Position data for elements and text
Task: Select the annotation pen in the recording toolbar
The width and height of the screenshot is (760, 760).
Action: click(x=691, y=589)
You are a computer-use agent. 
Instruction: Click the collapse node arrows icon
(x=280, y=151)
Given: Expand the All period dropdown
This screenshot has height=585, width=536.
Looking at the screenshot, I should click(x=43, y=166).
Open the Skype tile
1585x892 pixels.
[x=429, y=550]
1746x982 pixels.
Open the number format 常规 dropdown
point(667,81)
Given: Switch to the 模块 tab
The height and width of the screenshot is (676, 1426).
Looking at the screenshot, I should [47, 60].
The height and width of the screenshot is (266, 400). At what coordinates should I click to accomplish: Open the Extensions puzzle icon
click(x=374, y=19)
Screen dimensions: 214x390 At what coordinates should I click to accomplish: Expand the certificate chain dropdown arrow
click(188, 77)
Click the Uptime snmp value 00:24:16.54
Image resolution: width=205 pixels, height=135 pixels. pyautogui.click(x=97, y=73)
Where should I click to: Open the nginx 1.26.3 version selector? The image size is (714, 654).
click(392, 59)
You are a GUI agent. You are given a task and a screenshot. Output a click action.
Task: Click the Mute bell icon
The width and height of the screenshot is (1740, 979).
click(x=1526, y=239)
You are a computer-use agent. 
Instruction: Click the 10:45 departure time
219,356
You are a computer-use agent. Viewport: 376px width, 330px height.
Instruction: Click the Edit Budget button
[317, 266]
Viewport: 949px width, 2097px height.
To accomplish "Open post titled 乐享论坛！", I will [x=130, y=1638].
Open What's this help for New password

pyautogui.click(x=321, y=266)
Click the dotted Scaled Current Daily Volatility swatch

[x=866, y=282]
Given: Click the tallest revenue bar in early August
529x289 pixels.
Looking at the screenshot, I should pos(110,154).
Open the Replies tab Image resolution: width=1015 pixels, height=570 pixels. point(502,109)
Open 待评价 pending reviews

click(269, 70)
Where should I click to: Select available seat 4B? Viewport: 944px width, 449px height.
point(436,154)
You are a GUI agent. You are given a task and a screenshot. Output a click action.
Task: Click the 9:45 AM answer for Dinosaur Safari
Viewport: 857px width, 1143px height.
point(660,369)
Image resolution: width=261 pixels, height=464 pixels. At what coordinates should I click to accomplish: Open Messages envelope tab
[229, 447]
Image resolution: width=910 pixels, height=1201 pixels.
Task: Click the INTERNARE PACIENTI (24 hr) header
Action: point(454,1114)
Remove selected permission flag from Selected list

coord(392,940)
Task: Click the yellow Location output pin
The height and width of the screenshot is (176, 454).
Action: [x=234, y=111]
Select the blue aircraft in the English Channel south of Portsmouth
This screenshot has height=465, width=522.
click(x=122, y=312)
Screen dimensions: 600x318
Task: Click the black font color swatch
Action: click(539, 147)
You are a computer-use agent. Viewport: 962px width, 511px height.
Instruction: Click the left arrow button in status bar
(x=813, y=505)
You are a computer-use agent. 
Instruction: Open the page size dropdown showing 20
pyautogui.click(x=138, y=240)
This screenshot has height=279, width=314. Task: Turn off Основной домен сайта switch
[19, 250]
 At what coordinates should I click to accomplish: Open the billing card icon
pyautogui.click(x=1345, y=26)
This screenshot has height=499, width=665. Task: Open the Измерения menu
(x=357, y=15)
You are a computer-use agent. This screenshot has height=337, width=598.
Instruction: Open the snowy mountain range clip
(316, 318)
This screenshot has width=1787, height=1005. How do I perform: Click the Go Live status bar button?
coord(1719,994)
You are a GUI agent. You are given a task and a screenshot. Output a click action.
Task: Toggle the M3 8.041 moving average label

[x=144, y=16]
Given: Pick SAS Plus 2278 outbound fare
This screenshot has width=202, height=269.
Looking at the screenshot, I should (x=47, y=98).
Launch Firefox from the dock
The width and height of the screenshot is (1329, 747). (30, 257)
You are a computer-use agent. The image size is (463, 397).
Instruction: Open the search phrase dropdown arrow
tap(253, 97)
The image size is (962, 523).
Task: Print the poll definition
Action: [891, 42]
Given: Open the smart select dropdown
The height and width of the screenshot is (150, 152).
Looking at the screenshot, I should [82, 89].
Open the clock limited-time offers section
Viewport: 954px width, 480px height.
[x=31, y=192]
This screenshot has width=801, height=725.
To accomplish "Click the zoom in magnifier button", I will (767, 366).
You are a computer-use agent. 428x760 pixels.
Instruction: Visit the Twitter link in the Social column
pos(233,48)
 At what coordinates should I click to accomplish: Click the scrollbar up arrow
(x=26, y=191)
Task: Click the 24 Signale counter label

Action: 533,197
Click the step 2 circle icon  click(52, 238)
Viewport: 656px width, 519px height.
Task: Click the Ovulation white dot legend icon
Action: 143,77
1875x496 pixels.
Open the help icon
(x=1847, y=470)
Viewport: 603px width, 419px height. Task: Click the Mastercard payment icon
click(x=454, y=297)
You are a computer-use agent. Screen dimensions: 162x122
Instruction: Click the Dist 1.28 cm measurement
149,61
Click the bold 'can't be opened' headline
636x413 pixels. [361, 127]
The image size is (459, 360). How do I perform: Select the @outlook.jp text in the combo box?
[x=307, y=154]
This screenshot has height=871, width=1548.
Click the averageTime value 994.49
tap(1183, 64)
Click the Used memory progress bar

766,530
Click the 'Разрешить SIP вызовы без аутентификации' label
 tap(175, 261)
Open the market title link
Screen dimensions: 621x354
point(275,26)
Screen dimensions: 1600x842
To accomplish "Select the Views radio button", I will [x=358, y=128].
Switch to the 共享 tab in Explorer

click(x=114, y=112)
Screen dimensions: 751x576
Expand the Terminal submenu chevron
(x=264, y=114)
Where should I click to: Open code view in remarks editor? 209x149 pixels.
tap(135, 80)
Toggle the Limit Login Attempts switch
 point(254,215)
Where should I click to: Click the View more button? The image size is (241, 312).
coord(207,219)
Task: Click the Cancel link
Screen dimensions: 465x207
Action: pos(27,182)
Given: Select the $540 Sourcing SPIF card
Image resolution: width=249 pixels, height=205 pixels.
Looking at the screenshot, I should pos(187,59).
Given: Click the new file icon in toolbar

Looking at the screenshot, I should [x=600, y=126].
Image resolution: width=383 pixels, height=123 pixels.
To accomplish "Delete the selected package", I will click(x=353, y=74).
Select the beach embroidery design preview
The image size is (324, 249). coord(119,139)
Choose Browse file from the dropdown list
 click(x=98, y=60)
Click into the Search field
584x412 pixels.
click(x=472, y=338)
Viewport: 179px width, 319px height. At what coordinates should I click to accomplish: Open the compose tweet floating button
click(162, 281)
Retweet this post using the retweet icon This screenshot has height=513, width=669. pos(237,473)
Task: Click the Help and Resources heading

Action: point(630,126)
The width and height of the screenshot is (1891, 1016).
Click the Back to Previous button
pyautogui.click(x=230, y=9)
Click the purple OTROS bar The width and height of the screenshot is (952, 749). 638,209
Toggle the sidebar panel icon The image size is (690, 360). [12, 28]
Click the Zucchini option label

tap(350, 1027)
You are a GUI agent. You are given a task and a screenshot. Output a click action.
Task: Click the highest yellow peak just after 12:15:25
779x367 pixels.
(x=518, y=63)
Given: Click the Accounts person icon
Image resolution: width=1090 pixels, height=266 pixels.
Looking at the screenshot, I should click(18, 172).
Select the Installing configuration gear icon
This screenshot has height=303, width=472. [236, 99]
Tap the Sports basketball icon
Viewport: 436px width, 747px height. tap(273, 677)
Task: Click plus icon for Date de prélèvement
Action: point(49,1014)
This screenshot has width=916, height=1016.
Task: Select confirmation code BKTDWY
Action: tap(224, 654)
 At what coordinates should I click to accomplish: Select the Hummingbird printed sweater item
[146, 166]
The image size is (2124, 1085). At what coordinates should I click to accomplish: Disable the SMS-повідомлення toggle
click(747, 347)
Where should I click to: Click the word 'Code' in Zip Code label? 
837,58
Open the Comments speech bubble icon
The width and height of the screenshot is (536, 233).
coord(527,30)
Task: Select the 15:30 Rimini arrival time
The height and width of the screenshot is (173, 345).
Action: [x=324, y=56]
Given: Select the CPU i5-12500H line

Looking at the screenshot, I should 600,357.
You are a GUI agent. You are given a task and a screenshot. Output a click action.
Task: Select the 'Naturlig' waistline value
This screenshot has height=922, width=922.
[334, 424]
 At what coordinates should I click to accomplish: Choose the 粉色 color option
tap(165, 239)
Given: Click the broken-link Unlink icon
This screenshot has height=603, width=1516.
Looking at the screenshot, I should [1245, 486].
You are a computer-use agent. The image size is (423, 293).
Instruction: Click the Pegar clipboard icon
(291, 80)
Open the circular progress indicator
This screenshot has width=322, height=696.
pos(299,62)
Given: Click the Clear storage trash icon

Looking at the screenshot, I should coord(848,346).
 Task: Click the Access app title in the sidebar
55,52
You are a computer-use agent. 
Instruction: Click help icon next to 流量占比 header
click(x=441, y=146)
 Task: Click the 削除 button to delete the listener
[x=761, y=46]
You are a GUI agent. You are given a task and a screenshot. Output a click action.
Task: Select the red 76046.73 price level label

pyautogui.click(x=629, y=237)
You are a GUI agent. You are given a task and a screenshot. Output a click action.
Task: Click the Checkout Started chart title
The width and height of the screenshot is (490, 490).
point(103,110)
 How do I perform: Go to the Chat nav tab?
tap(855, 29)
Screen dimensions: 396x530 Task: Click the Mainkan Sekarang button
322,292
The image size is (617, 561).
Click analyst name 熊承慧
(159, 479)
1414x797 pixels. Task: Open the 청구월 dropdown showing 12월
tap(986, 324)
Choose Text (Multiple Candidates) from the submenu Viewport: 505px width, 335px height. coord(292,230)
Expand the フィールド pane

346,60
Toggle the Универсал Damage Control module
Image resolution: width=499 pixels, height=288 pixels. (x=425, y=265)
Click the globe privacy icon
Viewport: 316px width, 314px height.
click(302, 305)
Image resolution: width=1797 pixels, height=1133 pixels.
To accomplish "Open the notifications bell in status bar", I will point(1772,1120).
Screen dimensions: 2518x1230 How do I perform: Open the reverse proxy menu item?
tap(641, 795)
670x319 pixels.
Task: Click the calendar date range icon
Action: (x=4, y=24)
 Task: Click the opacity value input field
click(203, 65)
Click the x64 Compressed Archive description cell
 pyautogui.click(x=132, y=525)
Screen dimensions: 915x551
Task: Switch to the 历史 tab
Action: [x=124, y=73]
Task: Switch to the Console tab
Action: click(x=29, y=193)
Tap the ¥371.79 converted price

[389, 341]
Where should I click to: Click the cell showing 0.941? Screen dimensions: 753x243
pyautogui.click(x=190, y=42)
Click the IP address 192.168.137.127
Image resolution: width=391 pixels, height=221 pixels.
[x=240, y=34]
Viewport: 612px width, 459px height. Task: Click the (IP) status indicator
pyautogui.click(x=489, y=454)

▶ [WRITTEN TASK]:
Convert everything from the start of the items down to the line containing "(x=280, y=151)", with both ends included, into a JSON list of strings. Use one string per line and leave out any blank lines.

▶ [WRITTEN REPLY]:
[
  "Task: Select the annotation pen in the recording toolbar",
  "The width and height of the screenshot is (760, 760).",
  "Action: click(x=691, y=589)",
  "You are a computer-use agent. ",
  "Instruction: Click the collapse node arrows icon",
  "(x=280, y=151)"
]